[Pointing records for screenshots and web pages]
** Begin **
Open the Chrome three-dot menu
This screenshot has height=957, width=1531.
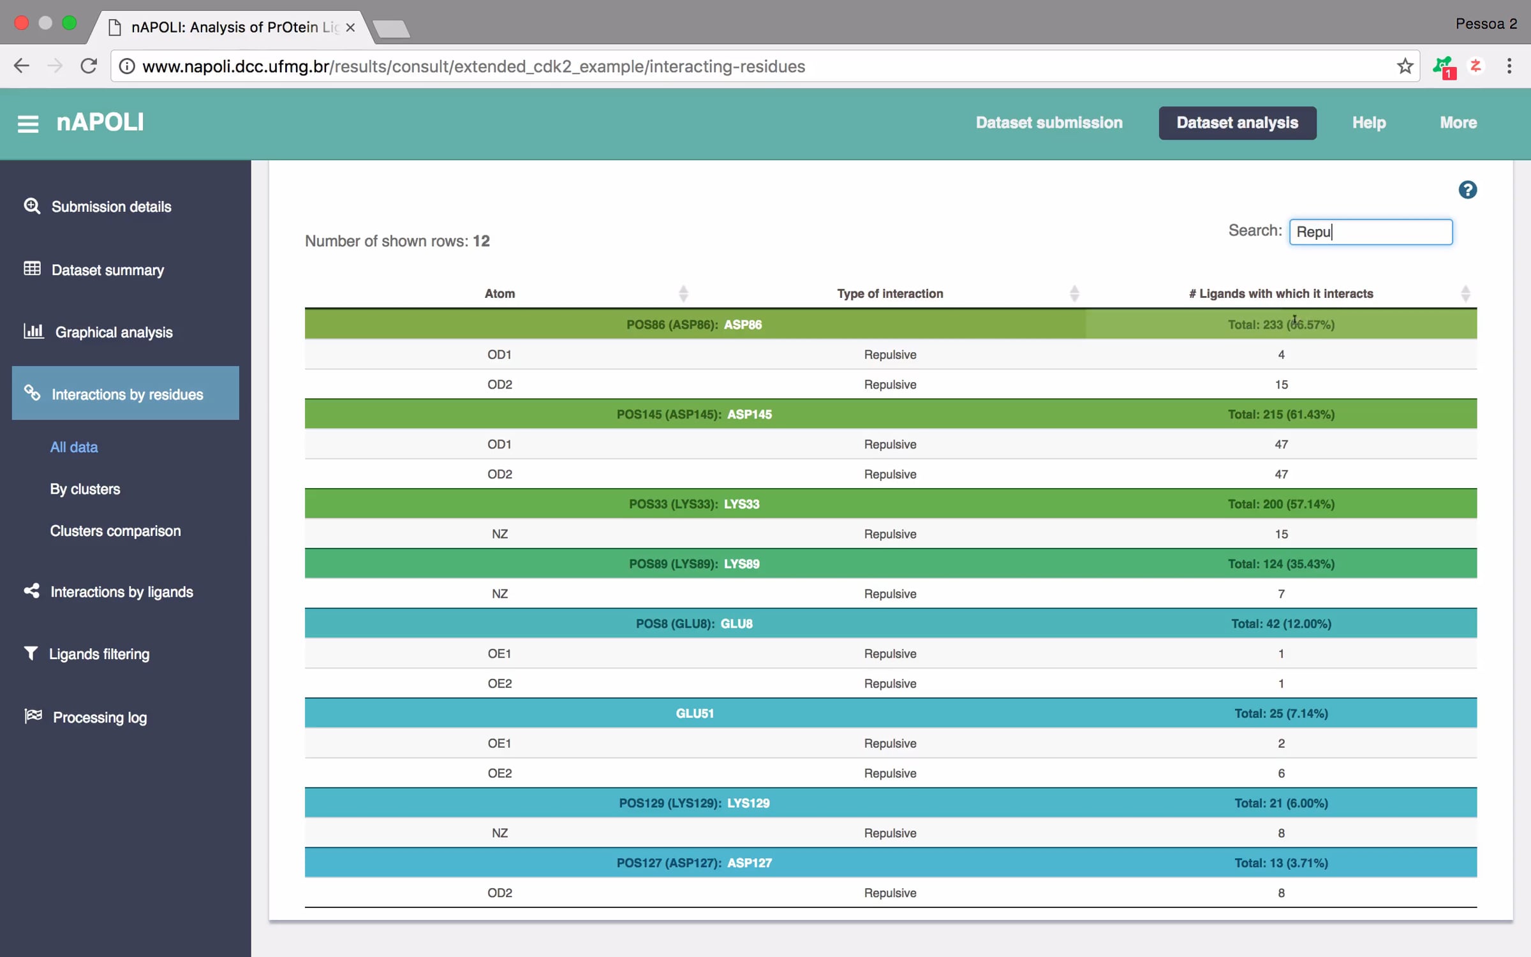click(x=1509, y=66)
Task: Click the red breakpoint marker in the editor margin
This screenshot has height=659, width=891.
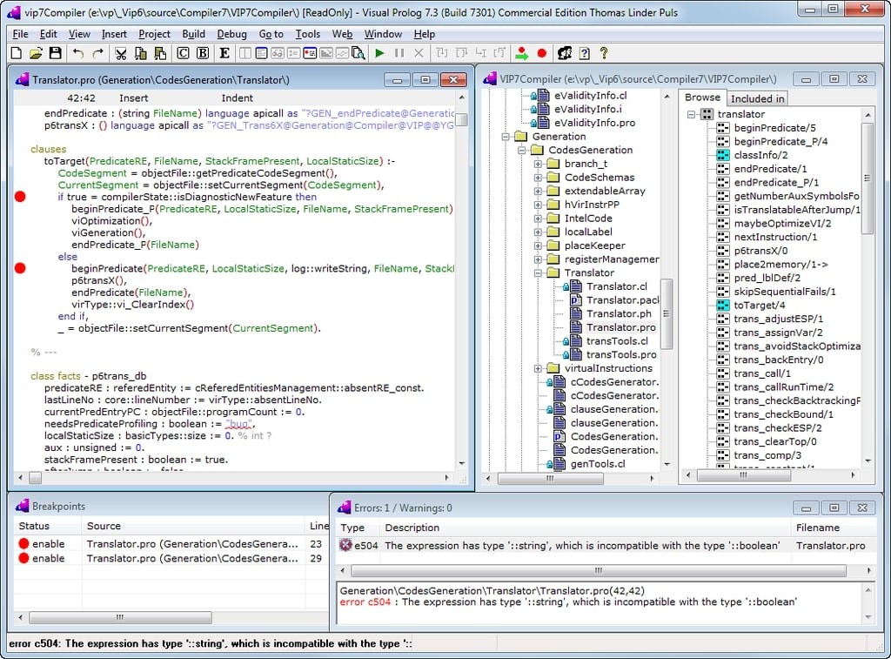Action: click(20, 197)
** End **
** Begin **
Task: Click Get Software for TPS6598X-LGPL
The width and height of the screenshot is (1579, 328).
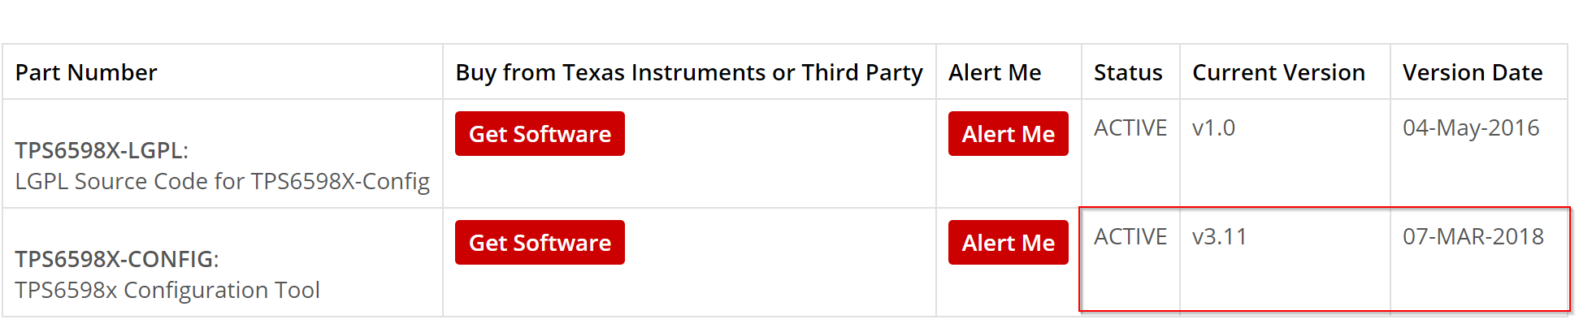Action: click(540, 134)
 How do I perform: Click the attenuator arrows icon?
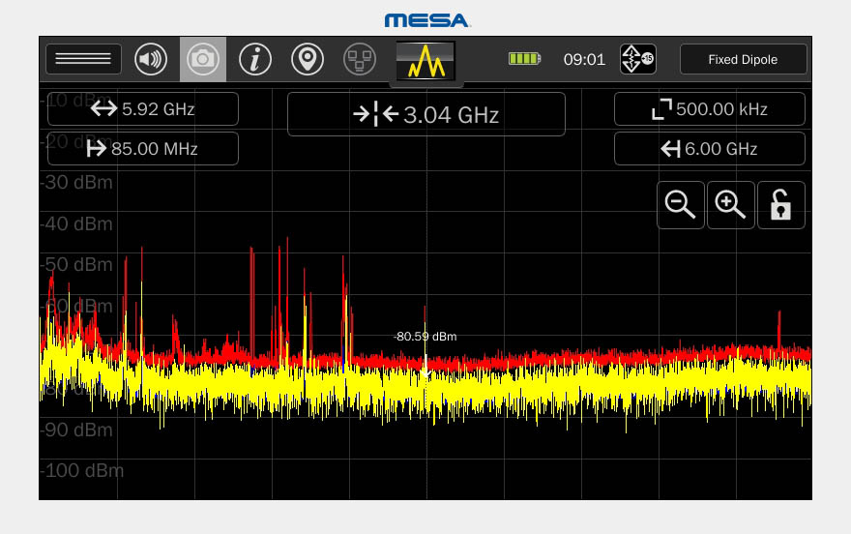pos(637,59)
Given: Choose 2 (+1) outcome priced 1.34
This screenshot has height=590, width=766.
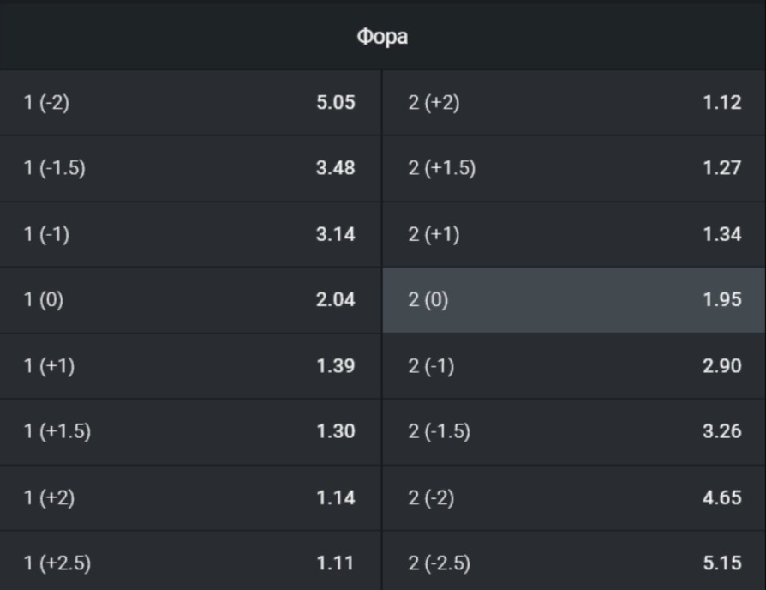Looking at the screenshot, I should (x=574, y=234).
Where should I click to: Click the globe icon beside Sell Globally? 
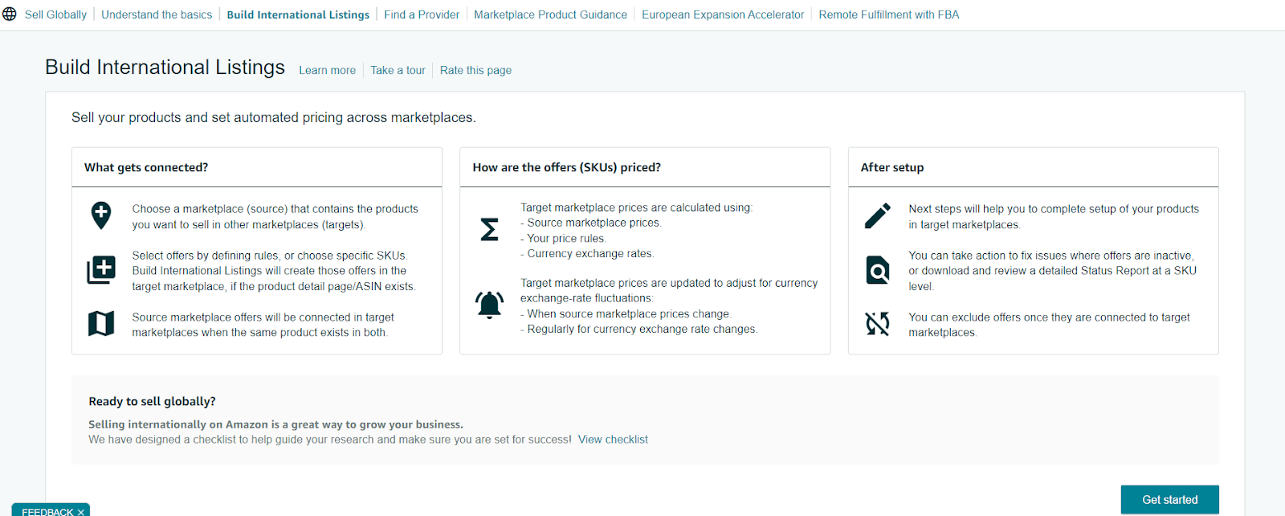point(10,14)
** End **
** Begin **
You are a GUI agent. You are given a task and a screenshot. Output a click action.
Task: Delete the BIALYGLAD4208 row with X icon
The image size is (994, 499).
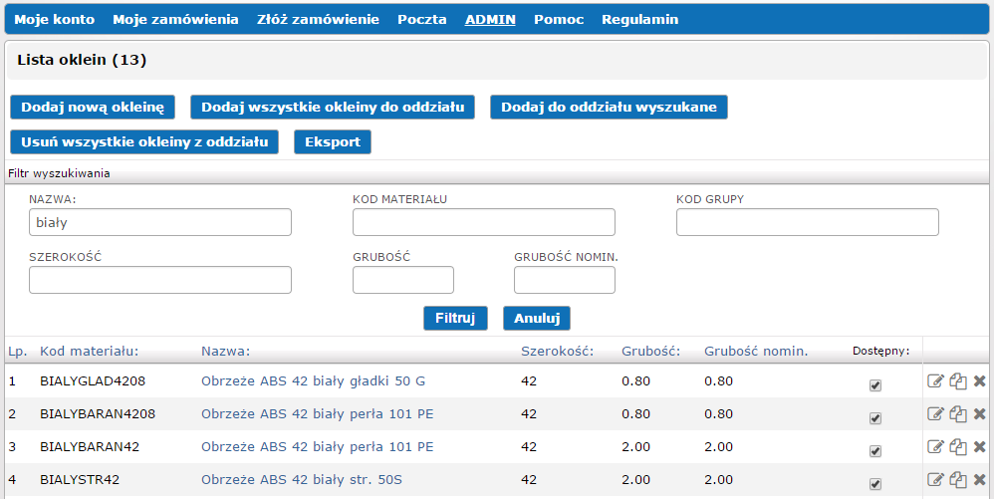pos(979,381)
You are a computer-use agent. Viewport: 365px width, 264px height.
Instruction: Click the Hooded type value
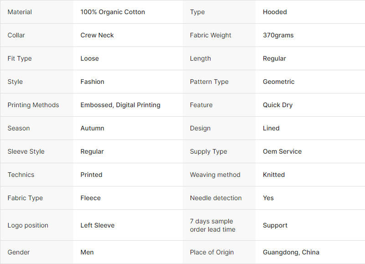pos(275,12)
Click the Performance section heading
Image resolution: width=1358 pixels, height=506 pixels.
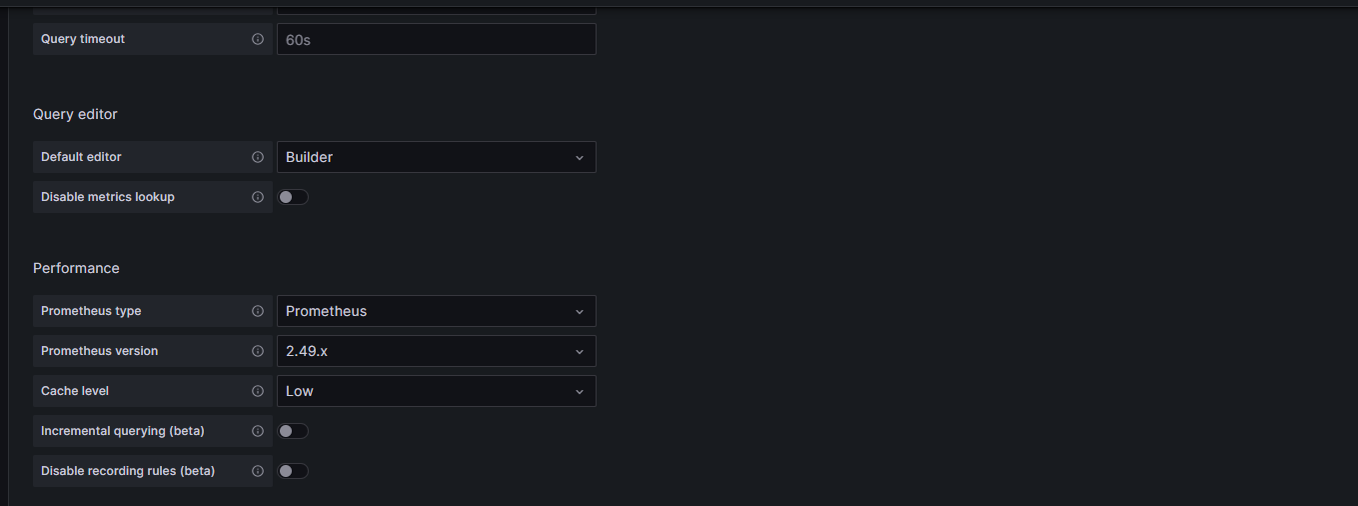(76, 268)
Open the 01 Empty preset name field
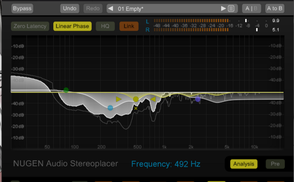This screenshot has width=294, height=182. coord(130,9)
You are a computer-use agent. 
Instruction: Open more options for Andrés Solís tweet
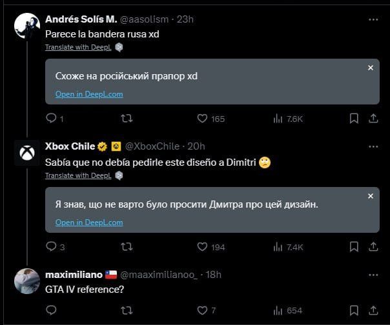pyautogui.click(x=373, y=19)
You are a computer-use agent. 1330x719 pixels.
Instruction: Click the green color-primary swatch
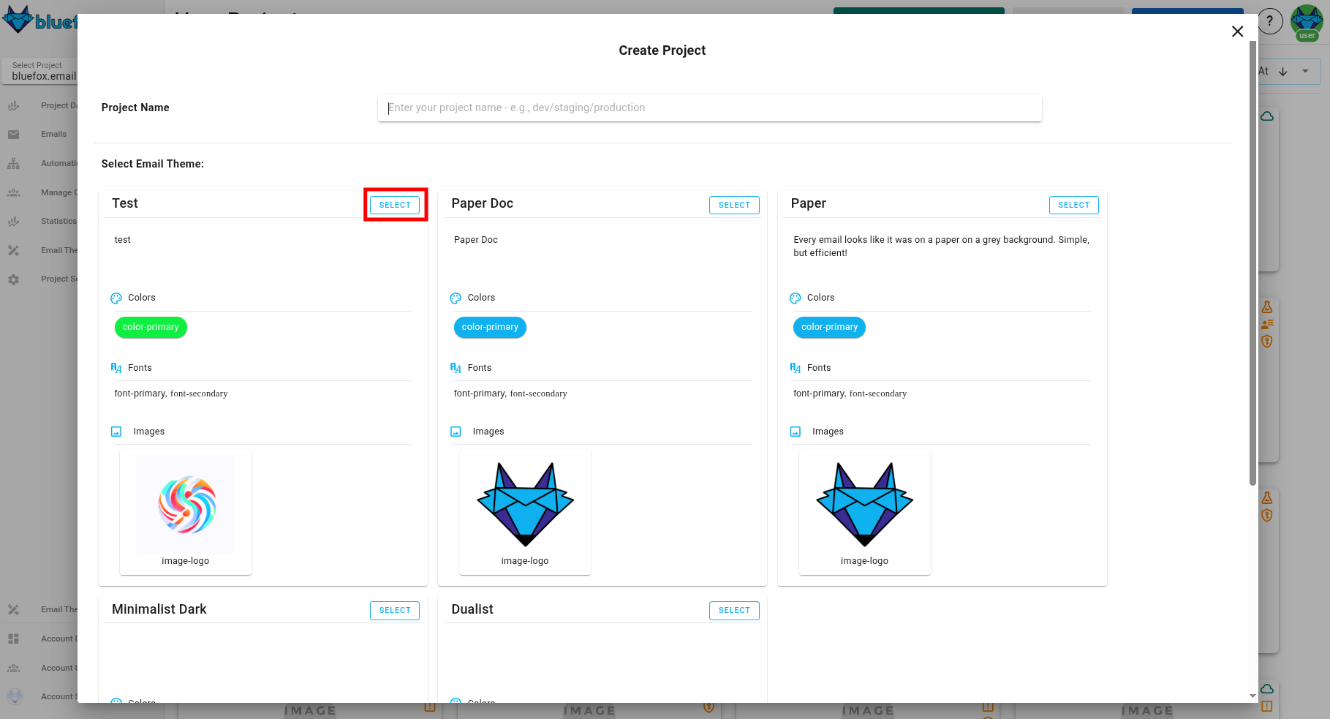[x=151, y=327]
** End **
Given problem: Count the lines in the data above that contain the string "Instruction". Give only the number.

Full output: 3